— Task statement —
Below are records; count the lines in them that hold "computer" and give only the count.

[[ Given data open ]]

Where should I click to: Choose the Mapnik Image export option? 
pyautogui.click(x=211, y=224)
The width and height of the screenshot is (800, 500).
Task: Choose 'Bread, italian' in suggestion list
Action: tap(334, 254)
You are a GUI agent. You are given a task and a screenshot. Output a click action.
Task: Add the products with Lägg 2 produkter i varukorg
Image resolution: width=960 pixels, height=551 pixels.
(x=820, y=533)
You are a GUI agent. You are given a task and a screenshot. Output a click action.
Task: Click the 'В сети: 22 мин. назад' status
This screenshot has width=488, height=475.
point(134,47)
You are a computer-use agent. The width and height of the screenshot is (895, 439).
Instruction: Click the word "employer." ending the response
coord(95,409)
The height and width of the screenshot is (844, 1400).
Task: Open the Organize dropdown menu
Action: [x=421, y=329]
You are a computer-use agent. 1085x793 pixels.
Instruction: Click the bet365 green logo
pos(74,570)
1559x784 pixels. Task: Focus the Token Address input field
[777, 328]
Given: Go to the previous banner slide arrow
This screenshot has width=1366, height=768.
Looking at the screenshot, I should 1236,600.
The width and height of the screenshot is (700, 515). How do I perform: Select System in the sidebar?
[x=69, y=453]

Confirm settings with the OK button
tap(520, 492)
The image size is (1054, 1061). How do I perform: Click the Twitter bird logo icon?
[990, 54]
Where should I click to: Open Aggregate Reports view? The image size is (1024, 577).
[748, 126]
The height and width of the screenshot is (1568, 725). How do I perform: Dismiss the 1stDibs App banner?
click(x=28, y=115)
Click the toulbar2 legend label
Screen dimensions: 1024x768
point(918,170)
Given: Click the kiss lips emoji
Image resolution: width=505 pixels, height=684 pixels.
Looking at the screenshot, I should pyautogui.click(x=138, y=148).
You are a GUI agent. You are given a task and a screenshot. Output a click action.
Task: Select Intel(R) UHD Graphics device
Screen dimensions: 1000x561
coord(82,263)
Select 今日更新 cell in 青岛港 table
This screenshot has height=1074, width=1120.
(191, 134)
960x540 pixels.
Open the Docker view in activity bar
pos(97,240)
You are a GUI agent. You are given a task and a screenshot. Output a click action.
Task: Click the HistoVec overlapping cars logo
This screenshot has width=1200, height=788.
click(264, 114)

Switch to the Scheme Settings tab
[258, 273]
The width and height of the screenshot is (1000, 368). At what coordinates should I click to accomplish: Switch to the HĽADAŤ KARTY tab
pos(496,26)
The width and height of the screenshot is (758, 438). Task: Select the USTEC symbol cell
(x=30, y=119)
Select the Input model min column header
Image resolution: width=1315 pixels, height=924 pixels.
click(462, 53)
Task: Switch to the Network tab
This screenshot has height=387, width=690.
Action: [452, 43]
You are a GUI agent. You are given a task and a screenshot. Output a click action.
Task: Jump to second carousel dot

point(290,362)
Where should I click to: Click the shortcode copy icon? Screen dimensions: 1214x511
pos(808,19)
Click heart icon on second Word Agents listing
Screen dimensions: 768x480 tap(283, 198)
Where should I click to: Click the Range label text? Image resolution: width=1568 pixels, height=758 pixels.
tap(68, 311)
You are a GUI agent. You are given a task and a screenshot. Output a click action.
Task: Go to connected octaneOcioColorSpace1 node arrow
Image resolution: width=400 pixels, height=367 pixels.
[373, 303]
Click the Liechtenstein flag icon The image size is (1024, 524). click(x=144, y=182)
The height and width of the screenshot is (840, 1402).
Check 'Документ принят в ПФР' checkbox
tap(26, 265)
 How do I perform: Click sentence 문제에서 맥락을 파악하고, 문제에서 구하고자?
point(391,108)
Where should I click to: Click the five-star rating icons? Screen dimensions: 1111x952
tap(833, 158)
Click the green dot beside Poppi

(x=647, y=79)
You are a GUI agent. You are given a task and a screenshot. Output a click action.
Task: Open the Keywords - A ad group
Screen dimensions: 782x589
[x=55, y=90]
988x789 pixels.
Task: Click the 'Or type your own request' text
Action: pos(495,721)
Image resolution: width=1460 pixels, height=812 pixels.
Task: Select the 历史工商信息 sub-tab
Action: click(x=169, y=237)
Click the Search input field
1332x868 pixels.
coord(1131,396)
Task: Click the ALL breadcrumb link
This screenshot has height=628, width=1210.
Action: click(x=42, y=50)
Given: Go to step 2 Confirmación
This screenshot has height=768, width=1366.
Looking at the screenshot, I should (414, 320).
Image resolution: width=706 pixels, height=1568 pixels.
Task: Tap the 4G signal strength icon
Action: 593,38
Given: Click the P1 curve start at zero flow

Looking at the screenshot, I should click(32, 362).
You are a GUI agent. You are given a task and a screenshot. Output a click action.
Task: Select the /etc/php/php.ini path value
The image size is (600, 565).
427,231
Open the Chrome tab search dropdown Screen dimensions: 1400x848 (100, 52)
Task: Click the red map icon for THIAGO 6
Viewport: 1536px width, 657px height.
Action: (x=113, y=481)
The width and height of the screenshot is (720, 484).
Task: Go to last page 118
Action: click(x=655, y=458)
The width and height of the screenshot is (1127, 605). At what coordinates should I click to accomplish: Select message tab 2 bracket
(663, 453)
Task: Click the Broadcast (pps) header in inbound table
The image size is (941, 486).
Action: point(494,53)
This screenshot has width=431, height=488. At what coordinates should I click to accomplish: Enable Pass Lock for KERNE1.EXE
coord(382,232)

[[ Given data closed ]]

— Exercise result —
2